Republican presidential front-runner Mitt Romney has cruised to victory in the Nevada caucuses, notching a second straight triumph over a field of rivals suddenly struggling to keep pace.
The caucuses drew little attention in the nominating campaign, but Nevada figures to be a fierce battleground in November between the winner of the Republican nomination and Democrat president Barack Obama. The state's unemployment rate was measured at 12.6% in December, the worst in the US.
Mr Romney unleashed a sharp attack on Mr Obama, whose economic policies he said have "made these tough times last longer".
"President Obama seems to believe America's role as leader in the world is a thing of the past. I believe the 21st century will be and must be an American century," he said to cheers from his backers.
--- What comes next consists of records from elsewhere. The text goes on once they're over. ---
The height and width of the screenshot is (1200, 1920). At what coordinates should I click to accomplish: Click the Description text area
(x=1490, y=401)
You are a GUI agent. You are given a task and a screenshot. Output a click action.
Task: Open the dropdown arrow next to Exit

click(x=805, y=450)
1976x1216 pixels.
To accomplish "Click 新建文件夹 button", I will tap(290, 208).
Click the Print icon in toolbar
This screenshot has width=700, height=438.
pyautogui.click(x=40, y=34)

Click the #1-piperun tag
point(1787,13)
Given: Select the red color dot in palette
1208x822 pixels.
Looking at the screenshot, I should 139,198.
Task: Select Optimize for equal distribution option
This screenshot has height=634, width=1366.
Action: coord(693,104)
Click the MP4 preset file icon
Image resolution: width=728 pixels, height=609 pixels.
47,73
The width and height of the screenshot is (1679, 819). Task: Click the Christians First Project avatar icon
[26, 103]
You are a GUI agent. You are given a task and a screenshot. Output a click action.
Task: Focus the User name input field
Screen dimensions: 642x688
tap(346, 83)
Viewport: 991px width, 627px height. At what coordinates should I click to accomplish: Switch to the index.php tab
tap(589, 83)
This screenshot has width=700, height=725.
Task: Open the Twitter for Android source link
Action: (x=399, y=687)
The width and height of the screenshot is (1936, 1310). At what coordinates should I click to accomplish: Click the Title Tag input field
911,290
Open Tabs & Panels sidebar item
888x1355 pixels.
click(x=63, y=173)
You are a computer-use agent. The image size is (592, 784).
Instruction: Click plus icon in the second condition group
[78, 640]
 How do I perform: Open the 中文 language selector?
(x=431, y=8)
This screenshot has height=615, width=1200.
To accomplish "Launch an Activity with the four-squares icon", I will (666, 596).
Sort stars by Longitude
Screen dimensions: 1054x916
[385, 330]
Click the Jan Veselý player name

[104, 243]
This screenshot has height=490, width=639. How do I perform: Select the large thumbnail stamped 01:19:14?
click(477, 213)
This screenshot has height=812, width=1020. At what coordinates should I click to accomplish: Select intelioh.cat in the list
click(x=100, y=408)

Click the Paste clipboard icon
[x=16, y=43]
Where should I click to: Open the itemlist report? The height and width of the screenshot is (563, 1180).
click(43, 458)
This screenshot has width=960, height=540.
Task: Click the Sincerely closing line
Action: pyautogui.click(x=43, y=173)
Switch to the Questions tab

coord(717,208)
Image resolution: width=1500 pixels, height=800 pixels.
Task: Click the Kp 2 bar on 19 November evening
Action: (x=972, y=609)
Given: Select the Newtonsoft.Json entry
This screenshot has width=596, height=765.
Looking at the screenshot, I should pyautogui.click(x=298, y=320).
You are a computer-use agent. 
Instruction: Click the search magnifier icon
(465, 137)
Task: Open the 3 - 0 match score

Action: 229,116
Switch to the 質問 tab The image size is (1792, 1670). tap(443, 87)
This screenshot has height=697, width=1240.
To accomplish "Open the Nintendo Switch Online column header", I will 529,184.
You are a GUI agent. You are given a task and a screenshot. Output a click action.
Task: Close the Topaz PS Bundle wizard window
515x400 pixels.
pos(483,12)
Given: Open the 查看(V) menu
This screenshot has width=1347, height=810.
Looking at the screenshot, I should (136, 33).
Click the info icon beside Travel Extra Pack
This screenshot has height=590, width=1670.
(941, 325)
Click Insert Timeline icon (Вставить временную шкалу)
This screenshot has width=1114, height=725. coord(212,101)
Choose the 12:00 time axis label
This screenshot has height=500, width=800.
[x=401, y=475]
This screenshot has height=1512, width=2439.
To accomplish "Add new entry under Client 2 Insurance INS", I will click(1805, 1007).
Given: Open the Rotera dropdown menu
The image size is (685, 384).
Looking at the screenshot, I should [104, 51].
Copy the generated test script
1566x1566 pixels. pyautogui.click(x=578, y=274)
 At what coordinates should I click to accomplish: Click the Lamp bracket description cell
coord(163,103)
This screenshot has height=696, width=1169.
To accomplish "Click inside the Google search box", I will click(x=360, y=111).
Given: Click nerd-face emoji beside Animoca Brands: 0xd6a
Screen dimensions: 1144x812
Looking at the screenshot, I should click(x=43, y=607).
Mr Romney, the former Massachusetts governor, held a double-digit lead over his nearest pursuer as the totals mounted in a state where fellow Mormons accounted for roughly a quarter of all caucus-goers.
Former House of Representatives speaker Newt Gingrich and Texas Rep Ron Paul vied for a distant second. Former Pennsylvania senator Rick Santorum trailed the field. Returns from 14 of 17 counties showed Mr Romney with 42% support, Mr Gingrich with 25%, Mr Paul with 20% and Mr Santorum with 13%.
Mr Romney's victory capped a week that began with his double-digit win in the Florida primary. That contest was as intense as Nevada's caucuses were sedate - so quiet that they produced little television advertising, no candidate debates and only a modest investment of time by the contenders.
According to the AP count, Mr Romney began the day with 87 of the 1,144 delegates needed to win the Republican nomination. Mr Gingrich had 26, Mr Santorum 14 and Mr Paul four.
A total of 28 delegates were at stake in the state-by-state race to lock up the 1,144 needed to secure the Republican nomination.
From Nevada, the calendar turns to caucuses in Minnesota and Colorado and a non-binding primary in Missouri on Tuesday. Maine caucuses end next Saturday, and the next seriously-contested states are expected to be primaries in Michigan and Arizona on February 28.